Açıklamada ayrıca, Dilovası’nda Ravive Kozmetik’te hayatlarını kaybeden Tuğba Taşdemir, Nisanur Taşdemir, Cansu Esetoğlu, Hanım Gülek, Esma Gikan ve Şengül Yılmaz’ın kayıt dışı ve güvencesiz koşullarda çalıştırıldığı hatırlatılarak, “Bu iş cinayeti, devlet–sermaye–ataerki üçlüsünün kurduğu görünmez iş birliğinin ürünüdür” ifadeleri kullanıldı.
Sendika üyesi kadınlar, kimsenin kadına yönelik şiddeti görmezden gelme hakkı olmadığını belirterek, tüm demokratik kitle örgütleri, sendikalar ve siyasi partileri kadına yönelik şiddet ve tacize karşı harekete geçmeye çağırdı.

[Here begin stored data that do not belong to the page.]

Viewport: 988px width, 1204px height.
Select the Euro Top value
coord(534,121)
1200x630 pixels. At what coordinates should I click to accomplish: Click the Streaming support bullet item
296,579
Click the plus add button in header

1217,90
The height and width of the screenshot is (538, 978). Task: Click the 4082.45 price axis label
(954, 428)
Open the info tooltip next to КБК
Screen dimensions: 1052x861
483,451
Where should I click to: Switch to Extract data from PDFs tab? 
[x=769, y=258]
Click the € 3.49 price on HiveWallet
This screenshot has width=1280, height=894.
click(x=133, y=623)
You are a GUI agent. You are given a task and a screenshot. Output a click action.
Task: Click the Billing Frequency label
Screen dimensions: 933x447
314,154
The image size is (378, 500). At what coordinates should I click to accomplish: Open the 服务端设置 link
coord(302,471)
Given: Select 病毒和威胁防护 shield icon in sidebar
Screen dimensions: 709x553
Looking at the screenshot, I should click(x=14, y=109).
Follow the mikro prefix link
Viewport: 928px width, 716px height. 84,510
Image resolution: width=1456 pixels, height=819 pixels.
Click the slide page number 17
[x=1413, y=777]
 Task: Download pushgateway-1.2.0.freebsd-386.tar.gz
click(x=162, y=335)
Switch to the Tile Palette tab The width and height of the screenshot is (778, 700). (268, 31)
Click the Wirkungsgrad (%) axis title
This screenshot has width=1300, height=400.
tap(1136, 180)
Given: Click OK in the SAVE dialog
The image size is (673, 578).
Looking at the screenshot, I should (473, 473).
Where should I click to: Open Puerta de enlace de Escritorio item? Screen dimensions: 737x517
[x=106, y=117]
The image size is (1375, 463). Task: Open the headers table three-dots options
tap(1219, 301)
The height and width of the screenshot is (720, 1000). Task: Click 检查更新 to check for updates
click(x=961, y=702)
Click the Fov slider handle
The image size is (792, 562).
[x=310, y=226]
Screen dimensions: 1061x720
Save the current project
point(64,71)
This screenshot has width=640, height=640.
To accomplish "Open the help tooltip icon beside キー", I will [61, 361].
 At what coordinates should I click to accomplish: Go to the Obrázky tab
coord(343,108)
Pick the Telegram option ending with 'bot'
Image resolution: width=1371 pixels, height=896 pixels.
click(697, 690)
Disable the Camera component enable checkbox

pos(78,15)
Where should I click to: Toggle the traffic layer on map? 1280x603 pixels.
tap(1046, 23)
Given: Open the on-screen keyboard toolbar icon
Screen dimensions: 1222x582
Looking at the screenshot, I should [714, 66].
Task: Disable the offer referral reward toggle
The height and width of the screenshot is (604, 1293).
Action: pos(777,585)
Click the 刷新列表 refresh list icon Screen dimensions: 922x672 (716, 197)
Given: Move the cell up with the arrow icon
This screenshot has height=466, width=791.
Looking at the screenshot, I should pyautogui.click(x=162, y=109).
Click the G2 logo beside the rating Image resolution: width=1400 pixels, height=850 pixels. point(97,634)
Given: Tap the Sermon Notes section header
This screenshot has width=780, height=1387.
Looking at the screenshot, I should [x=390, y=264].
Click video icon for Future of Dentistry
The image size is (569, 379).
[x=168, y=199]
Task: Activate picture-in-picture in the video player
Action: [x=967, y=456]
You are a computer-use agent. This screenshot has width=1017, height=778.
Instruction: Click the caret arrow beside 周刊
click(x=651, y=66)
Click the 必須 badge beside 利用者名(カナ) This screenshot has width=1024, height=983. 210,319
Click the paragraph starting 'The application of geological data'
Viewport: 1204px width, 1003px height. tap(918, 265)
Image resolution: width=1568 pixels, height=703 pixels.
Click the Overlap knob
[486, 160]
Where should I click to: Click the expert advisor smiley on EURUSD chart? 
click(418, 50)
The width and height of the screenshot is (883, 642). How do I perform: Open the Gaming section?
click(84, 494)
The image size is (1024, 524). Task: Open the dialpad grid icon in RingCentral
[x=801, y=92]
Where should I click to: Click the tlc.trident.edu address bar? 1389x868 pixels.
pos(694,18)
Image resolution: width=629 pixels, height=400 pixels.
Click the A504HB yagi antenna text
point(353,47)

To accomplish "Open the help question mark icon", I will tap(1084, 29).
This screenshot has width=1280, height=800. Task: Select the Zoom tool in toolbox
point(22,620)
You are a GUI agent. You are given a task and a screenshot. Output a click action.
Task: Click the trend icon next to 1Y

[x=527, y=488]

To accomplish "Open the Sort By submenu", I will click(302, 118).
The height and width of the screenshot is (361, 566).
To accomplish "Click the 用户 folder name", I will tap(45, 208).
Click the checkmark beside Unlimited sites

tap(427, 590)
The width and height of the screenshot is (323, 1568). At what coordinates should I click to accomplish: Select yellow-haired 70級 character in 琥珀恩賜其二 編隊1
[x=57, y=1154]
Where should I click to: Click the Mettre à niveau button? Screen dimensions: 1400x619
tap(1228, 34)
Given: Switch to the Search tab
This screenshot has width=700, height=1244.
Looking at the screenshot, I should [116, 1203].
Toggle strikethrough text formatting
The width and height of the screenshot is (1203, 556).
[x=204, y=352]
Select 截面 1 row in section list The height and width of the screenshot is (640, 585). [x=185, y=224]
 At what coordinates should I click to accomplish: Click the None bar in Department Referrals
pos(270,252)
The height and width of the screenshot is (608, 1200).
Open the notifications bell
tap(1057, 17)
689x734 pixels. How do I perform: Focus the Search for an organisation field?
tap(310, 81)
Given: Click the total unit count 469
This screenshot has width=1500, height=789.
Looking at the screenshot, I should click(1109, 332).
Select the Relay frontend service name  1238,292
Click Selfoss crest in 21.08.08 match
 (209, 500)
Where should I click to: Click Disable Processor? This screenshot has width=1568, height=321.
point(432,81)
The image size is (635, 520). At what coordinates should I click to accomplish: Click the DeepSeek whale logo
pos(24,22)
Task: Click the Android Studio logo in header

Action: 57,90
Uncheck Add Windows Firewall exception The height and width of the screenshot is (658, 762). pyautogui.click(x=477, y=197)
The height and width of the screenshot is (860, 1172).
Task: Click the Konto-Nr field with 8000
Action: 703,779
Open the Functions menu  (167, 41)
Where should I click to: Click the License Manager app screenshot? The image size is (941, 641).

Komisyon, taleplerini şöyle sıraladı:
• ILO 190 sayılı Şiddet ve Taciz Sözleşmesi’nin onaylanması,
• İstanbul Sözleşmesi ve 6284 sayılı Kanun’un etkin uygulanması,
• İşyerlerinde şiddete karşı önleyici politika ve prosedürlerin oluşturulması,
• Ev içi şiddete maruz kalan kadın işçiler için destek mekanizmalarının hayata geçirilmesi,
• Cinsiyetçi iş bölümü ve her türlü ayrımcılığın sonlandırılması,
• Ücretsiz kreş ve bakım hizmetlerinin yaygınlaştırılması,
• Nafaka hakkına yönelik müdahalelerin son bulması,
• “İyi hâl” ve “tahrik” indirimlerinin cinsiyetçi uygulamalarına son verilmesi,
• Sokakların daha iyi aydınlatılması ve akşam saatlerinde ücretsiz kamu ulaşımının sağlanması,
• Devletin şiddet ve tacizle mücadele için bütçe ayırması.
Son olarak kadınlara çağrıda bulunan Komisyon, “Eşit, özgür ve sömürüsüz bir düzen kurmak için örgütlenmeli ve dayanışmayı büyütmeliyiz. Yaşasın kadın dayanışması, yaşasın örgütlü mücadelemiz” ifadelerine yer verdi.